- Description of the task -
Using the data beneath, show every line that includes the word "computer".

- Information -
******

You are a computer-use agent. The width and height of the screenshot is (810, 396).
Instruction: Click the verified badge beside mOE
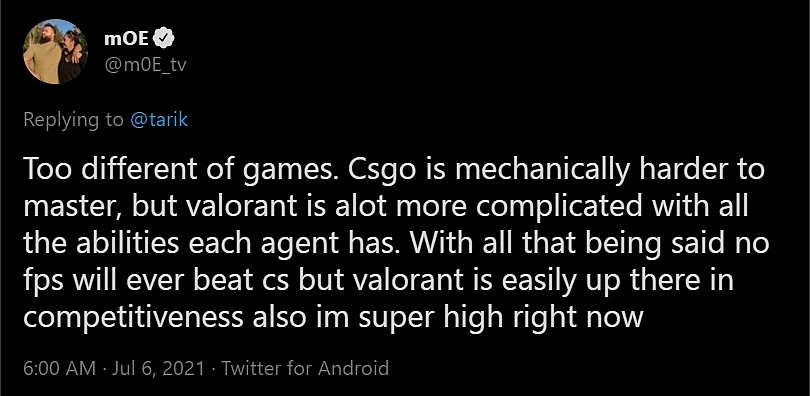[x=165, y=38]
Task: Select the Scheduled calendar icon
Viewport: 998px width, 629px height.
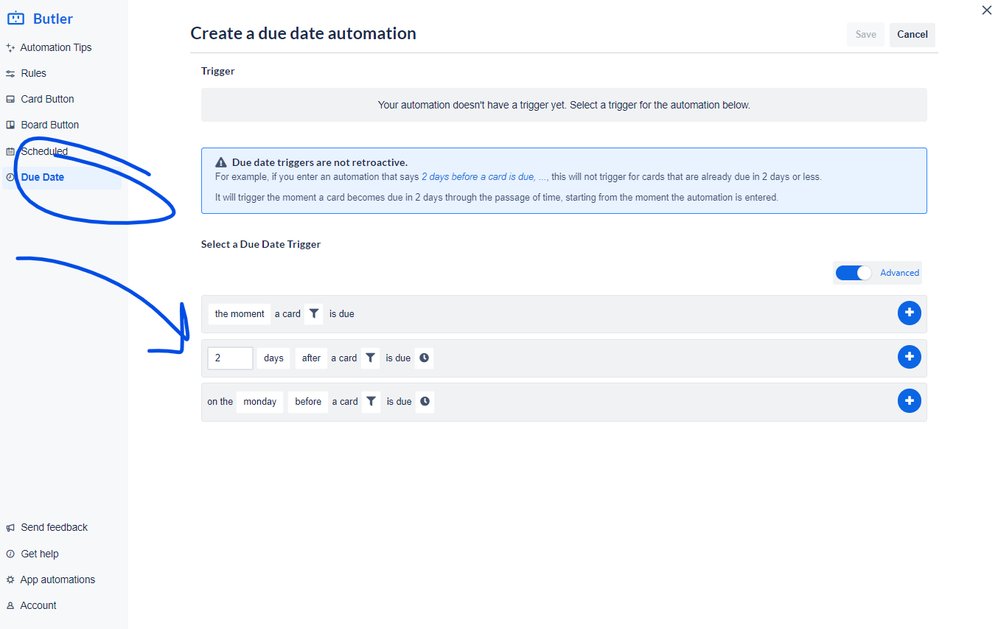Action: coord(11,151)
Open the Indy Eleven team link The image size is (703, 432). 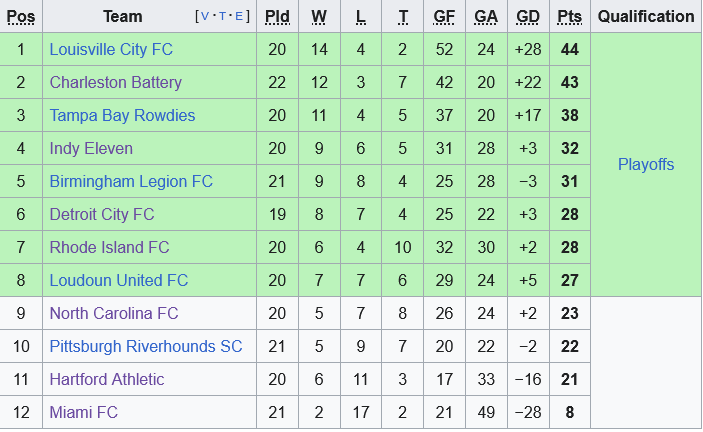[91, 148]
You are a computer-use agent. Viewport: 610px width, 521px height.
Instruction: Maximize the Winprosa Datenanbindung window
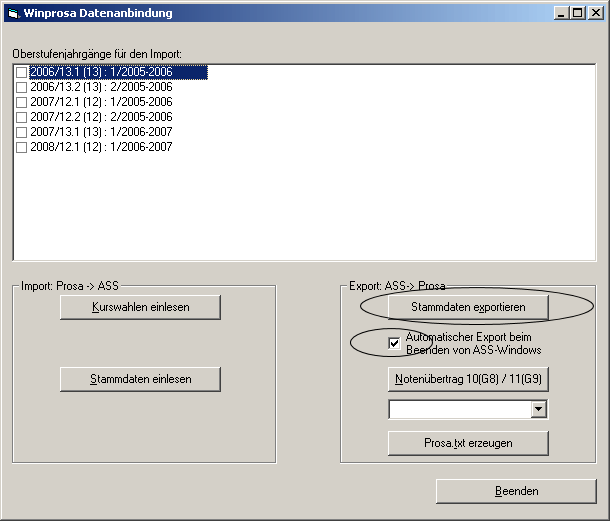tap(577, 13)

******

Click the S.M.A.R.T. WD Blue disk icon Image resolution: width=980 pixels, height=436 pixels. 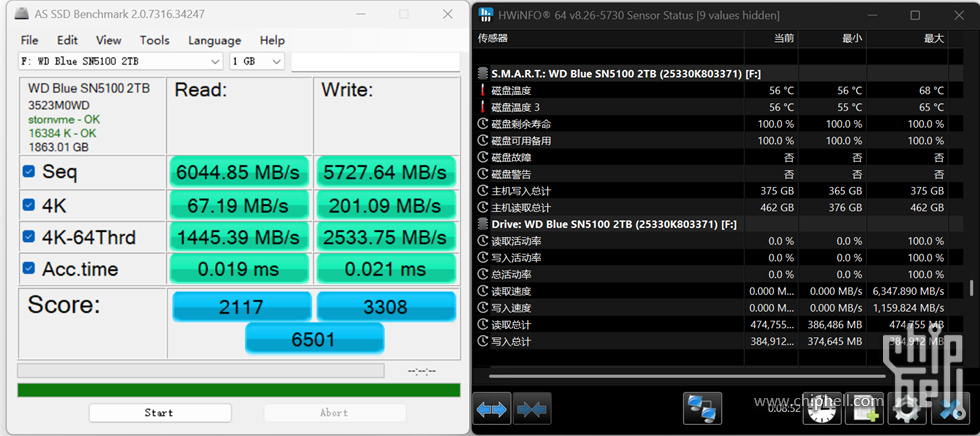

******

- Result -
You are a computer-use agent. The width and height of the screenshot is (810, 396).
You are a computer-use agent. Viewport: 610px width, 521px height.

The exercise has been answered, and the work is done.